Which raises the question of why we should think that the God of the Bible is “perfect being” in the first place. After all, the source of the equation of God with perfect being is quite clear in Greek thought: We find it in Xenophanes, Parmenides, and Plato. For example, the realm of immutable and perfect forms is at the center of Plato’s philosophy, providing relief from the realm of ceaseless change in which we live, which for Plato is but an arena of illusion and tragedy. In Platonic philosophy, it is quite natural to place an immutable and perfect being at the center of a realm of immutable and perfect forms. Even Aristotle identifies the heavens with eternal and unchanging perfection, and so has a fitting place in the structure of his cosmos for an eternal and unchangingly perfect being.
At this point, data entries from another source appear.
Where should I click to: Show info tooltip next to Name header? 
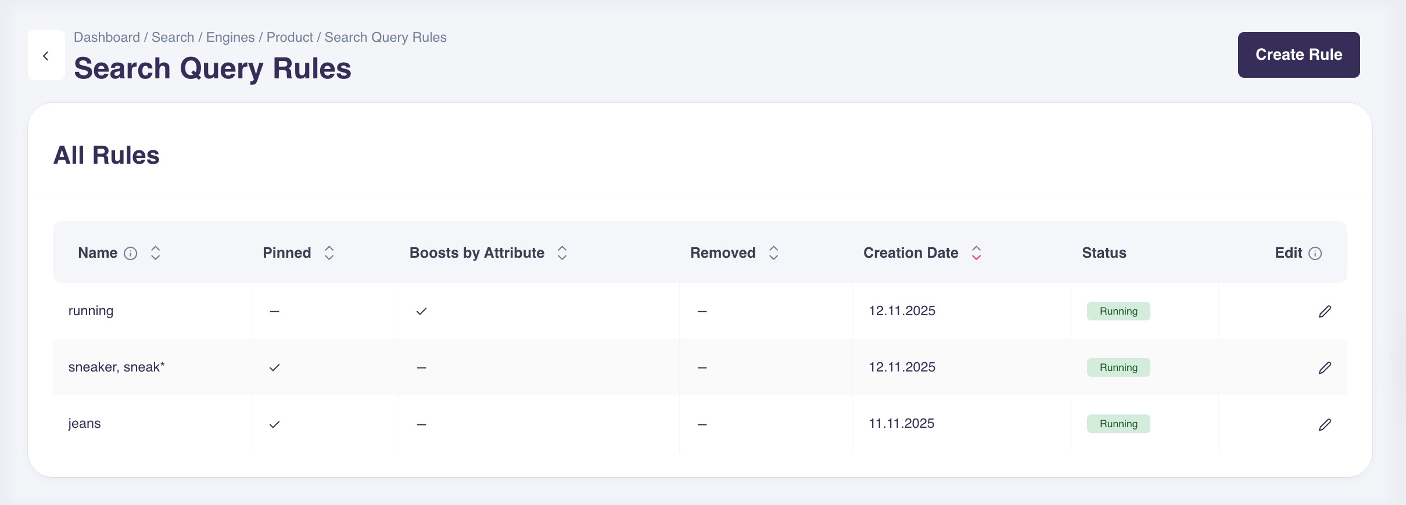click(x=131, y=254)
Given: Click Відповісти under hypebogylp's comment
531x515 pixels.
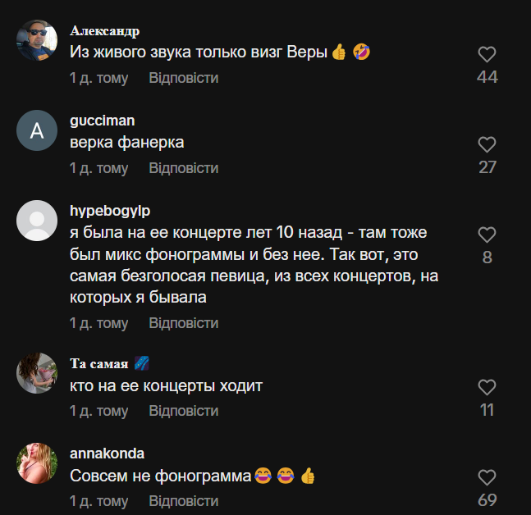Looking at the screenshot, I should tap(183, 324).
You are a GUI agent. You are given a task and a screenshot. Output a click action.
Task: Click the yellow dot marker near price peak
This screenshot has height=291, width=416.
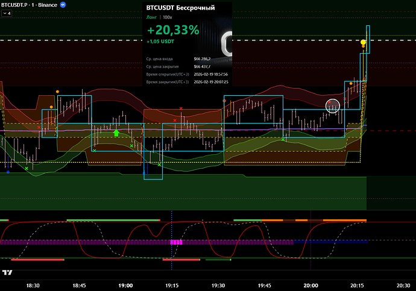363,43
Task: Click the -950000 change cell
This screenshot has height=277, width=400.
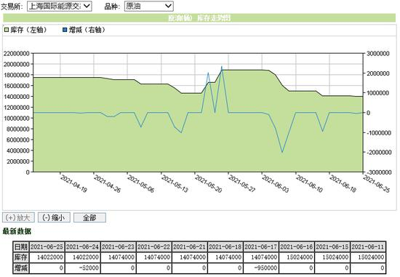Action: [261, 268]
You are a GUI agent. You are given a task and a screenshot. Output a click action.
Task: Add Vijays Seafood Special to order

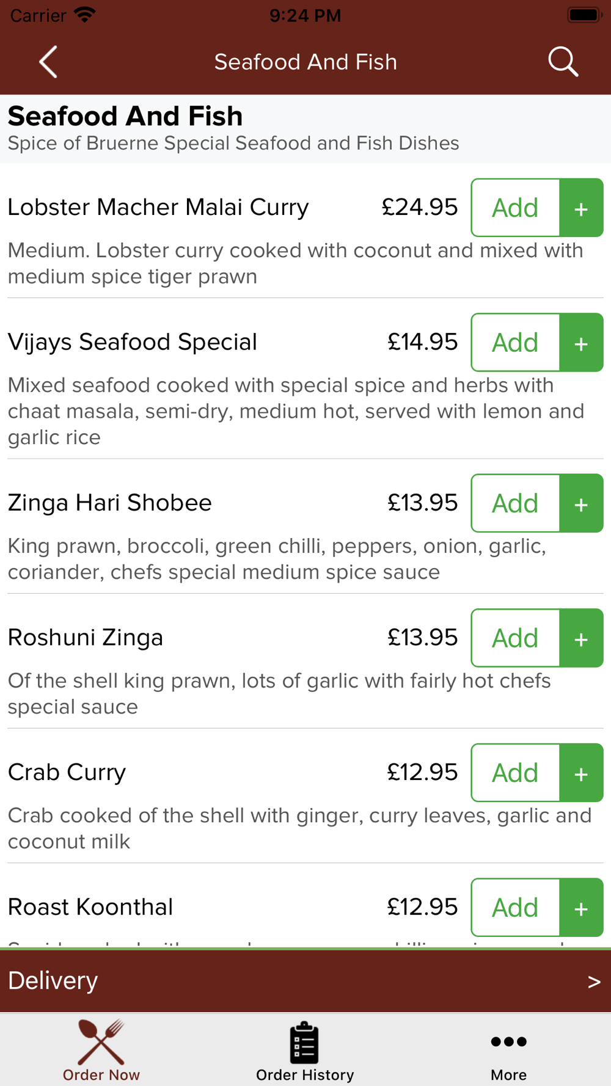516,343
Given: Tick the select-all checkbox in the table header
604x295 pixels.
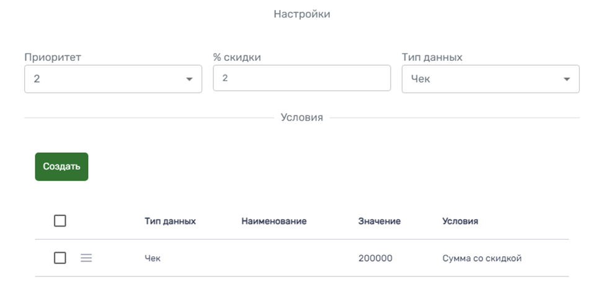Looking at the screenshot, I should point(60,220).
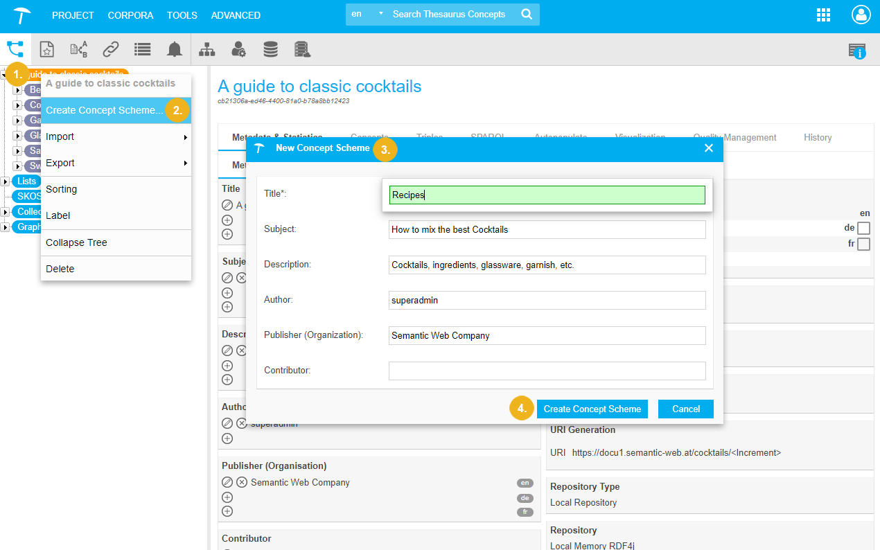Open the hierarchy tree view icon

click(x=15, y=49)
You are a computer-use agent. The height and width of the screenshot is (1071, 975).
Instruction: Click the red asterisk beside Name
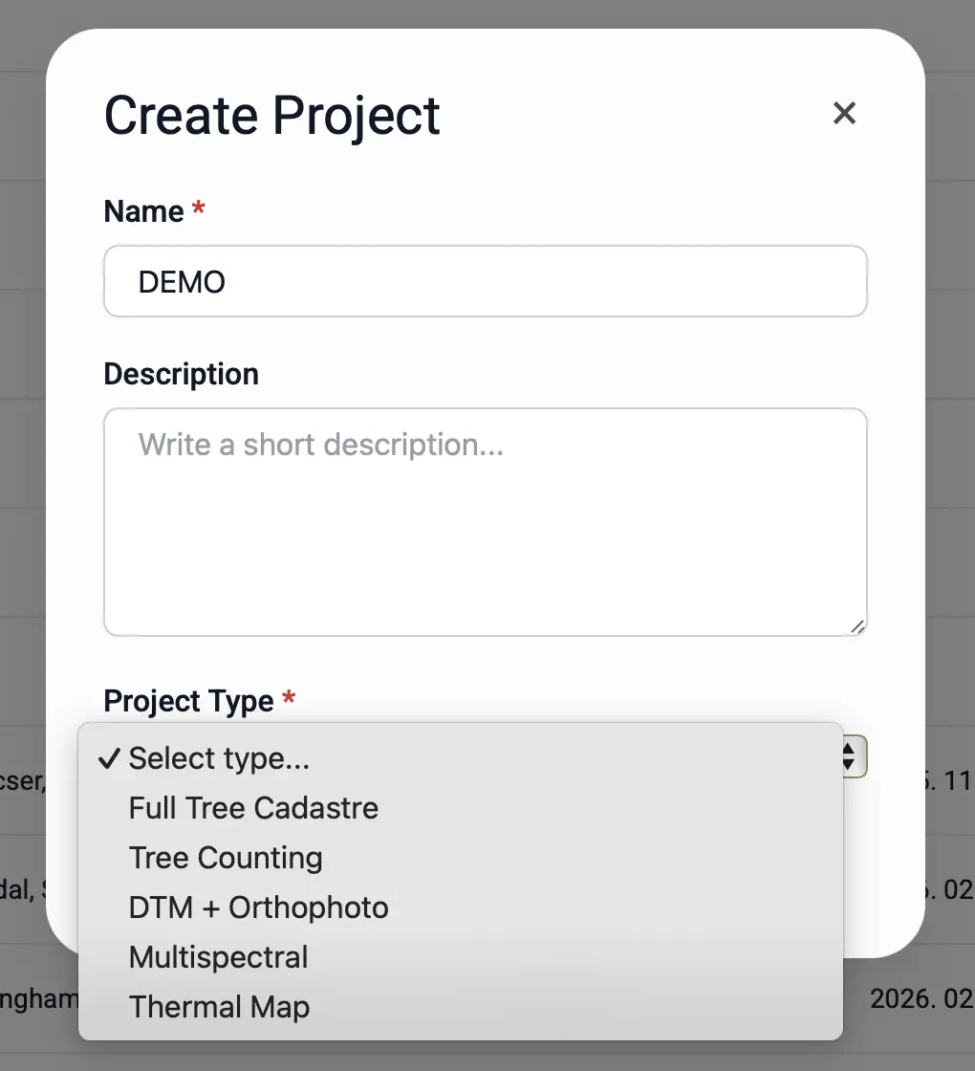tap(199, 210)
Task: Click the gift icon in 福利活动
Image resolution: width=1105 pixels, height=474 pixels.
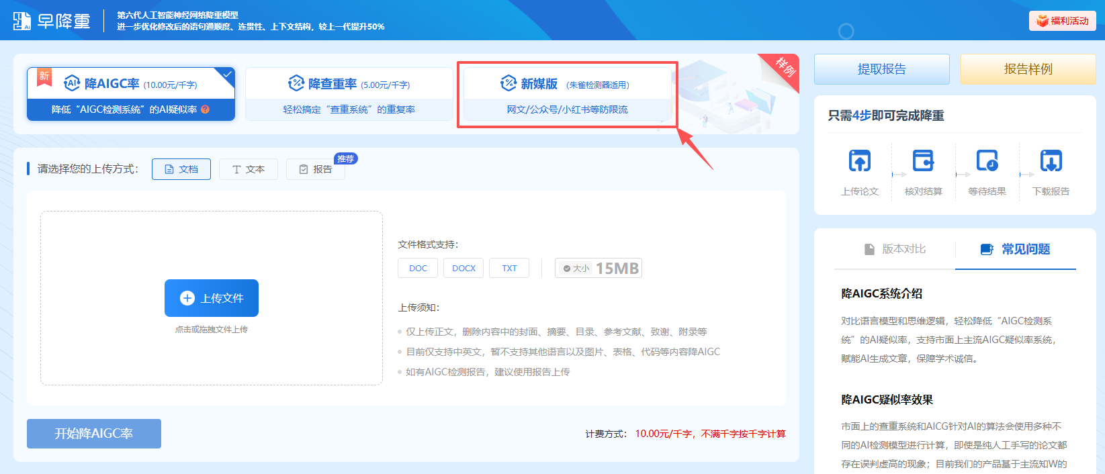Action: [x=1042, y=21]
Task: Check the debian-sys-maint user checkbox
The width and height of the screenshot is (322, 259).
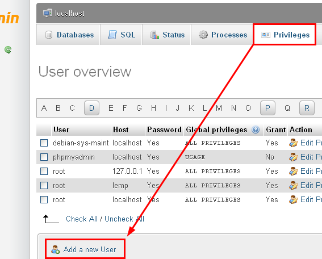Action: (x=44, y=143)
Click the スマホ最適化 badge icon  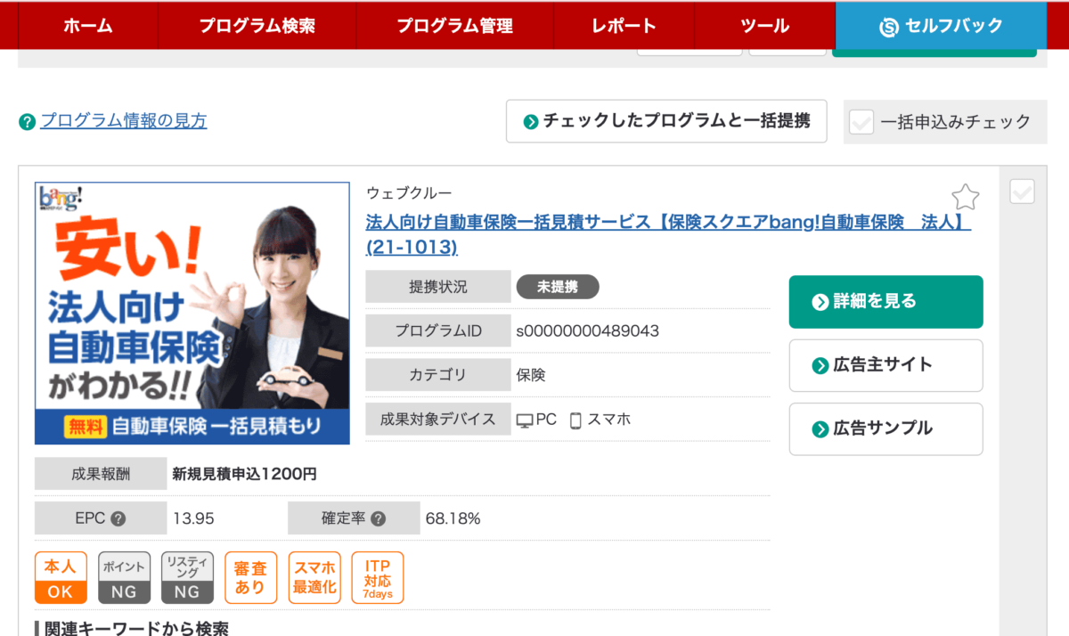[314, 578]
In Scripture, however, it is difficult to locate sources supporting the existence of a comparable realm of eternally unchanging being. In Genesis, for example, all things—including the heavens—emerge from God’s wind blowing upon chaotic waters at the creation. This means that in the Bible, all things emerge from movement and change, without any reference to a static source of being such as the Greek philosophers proposed. Even God himself is described as possessing no static nature, responding to Moses’ questions about his name with “I will be what I will be.” And the great four-letter name of God, YHVH, is likewise couched in the imperfect tense, again suggesting incompleteness and change. An immutable perfect being is a Greek conception of what God must be like, not a biblical one.

and
The most obvious source for this bias toward perfect-being metaphors is in Plato, whose entire theological effort can be seen as being directed to stripping the pagan gods of their human qualities, and recreating them as perfect, eternal, static forms: Thus Aphrodite is transformed into the eternal form of the beautiful, Apollo into the eternal form of truth, Zeus into the eternal form of justice, and so forth. Plato’s theology must therefore be seen as a systematic attempt to eradicate metaphors and analogies for the gods drawn from the world of living things, and to replace them with immutable, perfect beings.

This Platonic theology draws its inspiration, as we are told explicitly in the Republic, from mathematics. This is for Plato the highest discipline, precisely because it turns the human mind from the world of change and contingency and trains it to enter into a realm of immutable and necessary things. It is through this discipline that we understand that there is a realm of immutable and necessary things—which Plato refers to as the realm of “true being,” because only unchanging and necessary things are things that truly are. Once this is accepted, it is only fitting that one should wish to find God in the realm of the things that truly are, rather than in our own realm of illusion.

Perhaps, perhaps not, but I often wonder what 'Judaism' might look like stripped of Persian and Greek influence.